───── ENTRIES ─────
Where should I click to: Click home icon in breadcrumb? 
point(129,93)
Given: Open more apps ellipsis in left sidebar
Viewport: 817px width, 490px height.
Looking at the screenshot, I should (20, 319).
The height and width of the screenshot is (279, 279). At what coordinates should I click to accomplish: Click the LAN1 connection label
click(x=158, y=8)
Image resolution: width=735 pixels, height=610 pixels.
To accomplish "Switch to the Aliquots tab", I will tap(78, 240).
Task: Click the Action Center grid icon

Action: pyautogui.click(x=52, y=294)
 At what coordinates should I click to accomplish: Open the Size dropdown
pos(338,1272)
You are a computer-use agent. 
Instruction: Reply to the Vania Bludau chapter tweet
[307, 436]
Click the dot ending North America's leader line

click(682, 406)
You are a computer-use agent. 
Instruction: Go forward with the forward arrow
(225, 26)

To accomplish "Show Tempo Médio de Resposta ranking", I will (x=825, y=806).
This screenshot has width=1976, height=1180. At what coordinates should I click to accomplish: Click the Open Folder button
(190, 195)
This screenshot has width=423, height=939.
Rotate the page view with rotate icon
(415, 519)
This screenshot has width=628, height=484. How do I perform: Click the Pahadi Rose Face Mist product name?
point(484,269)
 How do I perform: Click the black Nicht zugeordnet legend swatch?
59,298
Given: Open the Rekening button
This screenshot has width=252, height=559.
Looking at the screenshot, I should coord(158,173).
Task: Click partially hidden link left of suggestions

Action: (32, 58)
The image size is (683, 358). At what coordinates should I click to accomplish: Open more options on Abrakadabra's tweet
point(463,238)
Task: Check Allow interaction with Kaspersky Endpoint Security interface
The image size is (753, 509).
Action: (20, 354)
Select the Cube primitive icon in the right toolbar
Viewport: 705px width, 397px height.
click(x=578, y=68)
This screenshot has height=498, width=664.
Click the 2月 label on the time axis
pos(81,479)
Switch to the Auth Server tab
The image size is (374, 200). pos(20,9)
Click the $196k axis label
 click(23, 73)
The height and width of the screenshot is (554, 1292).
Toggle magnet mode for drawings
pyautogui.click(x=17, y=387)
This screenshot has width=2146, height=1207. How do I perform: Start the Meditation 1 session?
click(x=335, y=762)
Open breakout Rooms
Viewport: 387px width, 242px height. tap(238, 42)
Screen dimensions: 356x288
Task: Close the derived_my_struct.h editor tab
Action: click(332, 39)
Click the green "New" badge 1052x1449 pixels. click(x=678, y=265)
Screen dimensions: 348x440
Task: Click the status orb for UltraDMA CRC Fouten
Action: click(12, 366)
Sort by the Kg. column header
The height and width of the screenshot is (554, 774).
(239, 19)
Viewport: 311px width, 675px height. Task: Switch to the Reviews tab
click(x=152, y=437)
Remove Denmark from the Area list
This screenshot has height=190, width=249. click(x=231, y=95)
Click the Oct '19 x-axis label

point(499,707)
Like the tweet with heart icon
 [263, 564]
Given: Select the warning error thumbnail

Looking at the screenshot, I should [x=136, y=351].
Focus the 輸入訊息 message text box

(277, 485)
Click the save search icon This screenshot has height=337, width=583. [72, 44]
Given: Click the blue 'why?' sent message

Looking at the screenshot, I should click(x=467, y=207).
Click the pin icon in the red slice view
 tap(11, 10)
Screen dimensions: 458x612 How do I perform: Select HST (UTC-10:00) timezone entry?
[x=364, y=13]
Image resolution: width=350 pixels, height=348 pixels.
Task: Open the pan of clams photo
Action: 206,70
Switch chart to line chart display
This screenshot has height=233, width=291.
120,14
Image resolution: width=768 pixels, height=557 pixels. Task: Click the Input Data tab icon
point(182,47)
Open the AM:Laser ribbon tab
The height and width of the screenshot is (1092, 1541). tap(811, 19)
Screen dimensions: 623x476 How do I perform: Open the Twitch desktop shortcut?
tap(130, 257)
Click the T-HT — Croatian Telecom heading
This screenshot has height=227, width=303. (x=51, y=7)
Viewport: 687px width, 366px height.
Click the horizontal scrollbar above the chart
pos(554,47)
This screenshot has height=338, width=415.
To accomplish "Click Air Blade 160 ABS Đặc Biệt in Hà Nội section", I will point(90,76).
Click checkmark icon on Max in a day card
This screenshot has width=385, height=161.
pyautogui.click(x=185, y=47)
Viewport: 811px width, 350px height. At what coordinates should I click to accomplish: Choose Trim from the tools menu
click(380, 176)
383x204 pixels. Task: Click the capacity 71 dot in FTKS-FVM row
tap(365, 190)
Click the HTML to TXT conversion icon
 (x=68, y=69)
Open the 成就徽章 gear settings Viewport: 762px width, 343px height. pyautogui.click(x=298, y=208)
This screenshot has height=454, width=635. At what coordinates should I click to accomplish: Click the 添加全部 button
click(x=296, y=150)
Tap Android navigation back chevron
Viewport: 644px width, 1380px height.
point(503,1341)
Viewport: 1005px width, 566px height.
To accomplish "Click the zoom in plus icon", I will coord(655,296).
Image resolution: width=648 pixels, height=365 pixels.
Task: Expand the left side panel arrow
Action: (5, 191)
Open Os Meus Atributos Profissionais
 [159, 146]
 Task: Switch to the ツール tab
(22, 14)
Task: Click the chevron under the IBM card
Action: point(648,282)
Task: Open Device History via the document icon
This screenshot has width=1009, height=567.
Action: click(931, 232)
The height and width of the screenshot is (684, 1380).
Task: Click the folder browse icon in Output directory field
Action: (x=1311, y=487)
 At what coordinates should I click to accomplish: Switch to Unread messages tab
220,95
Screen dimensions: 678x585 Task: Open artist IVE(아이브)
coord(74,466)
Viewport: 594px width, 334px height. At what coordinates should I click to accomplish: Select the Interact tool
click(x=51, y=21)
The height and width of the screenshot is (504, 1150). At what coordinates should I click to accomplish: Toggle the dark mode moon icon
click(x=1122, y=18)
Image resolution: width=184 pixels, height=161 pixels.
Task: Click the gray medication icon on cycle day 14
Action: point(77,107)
─────
• GIVEN REQUEST: Reproduce the items verbatim, starting at the line containing "Viewport: 811px width, 350px" and ending after the line containing "Open the 成就徽章".

• THE RESULT:
Viewport: 811px width, 350px height. At what coordinates should I click to accomplish: Choose Trim from the tools menu
click(380, 176)
383x204 pixels. Task: Click the capacity 71 dot in FTKS-FVM row
tap(365, 190)
Click the HTML to TXT conversion icon
 (x=68, y=69)
Open the 成就徽章 gear settings Viewport: 762px width, 343px height. pyautogui.click(x=298, y=208)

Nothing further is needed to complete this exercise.